The district’s council has decided spend up-to $40,000 on a council-owned but externally operated website to market the district on the web.
That funding would help pay for the site’s first two years - and open the opportunities afforded in the district to the world.
Councillors on Tuesday also decided the council should seek expressions of interest from ‘‘appropriate parties’’ before the next full council meeting in six weeks time.
They had originally been asked by council chief executive Stuart Duncan to seek expressions from ‘‘local’’ providers.
Waimate mayor Craig Rowley urged councillors to ‘‘strike the iron while it is hot and not be seen sitting on our hands’’.
There was a ‘‘positive momentum’’ for such a website following public feedback out of the district’s regional economic development strategy meetings, he said.
Duncan, who asked the council to support the website idea, said there feedback indicated the ‘‘number one priority’’ for the council must be to better market the region.
His proposal, outlined to councillors at the full council meeting, was to develop and provide a website that drew-in visitors while promoting community happenings.
The council already had its own website, but it focused on council business and was not adequately maintained and under-utilised, he said.
The marketing site have an appropriate marketing emblem - an icon, such as a wallaby, a Clydesdale horse or a strawberry, he suggested in his report.
Councillor Tom O’Connor said he had reservations on advertising for expressions of interest as the district’ economic development strategy had yet to be completed.
In addition, the website might be too tourism focused, he said.

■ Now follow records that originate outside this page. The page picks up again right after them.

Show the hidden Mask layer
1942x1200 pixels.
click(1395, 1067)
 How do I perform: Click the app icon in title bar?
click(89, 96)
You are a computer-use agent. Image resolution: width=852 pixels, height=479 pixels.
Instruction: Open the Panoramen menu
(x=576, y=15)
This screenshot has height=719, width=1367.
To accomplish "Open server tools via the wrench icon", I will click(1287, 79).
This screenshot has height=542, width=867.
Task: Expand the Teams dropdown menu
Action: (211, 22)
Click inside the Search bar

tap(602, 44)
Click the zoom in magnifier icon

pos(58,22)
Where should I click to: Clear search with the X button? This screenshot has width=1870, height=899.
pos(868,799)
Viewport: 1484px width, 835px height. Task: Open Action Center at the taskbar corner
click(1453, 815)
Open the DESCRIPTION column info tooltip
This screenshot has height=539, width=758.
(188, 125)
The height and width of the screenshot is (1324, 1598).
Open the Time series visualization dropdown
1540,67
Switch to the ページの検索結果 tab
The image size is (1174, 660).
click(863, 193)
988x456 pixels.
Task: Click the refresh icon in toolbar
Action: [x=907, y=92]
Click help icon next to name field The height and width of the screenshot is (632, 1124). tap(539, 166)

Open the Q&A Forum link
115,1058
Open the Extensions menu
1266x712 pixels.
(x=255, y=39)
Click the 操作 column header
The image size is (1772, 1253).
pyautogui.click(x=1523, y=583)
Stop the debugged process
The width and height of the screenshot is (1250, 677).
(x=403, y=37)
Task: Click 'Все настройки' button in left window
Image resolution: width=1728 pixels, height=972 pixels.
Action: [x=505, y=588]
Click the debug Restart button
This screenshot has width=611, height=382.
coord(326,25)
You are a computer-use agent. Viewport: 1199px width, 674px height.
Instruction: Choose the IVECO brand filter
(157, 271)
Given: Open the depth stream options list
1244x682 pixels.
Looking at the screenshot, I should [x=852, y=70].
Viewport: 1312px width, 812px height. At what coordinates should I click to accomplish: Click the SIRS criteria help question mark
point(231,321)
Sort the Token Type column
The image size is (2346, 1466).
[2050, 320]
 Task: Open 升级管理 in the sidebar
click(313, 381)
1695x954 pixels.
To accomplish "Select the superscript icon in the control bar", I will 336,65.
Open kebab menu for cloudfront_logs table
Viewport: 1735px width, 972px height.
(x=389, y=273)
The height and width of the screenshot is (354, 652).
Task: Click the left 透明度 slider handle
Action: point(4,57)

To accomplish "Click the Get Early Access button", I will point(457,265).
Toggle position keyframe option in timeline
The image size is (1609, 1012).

Councillor David Anderson echoed those sentiments, worrying the ‘‘horse was put before the cart’’. Even so, he and O’Connor voted to progress the idea.
Anderson said he was strongly against a wallaby being the icon of the website. The wallaby was a pest, he said. Duncan told councillors tourism was an intrinsic part of regional economic development.
Recent Ministry of Business, Innovation and Employment figures suggested visitors spent an estimated $12 million in the district in the year to January, Duncan noted.
A separate marketing website would providing a search engine optimised chance to promote the district’s ‘‘opportunities’’.
Councillors are also advised modern marketing occurs in Facebook groups, online message boards, online newspapers Twitter accounts and user applications.
The plan would be funded with $20,000 from surplus Alpine Energy Dividend income and a further $20,000 from the same dividend in 2018/2019.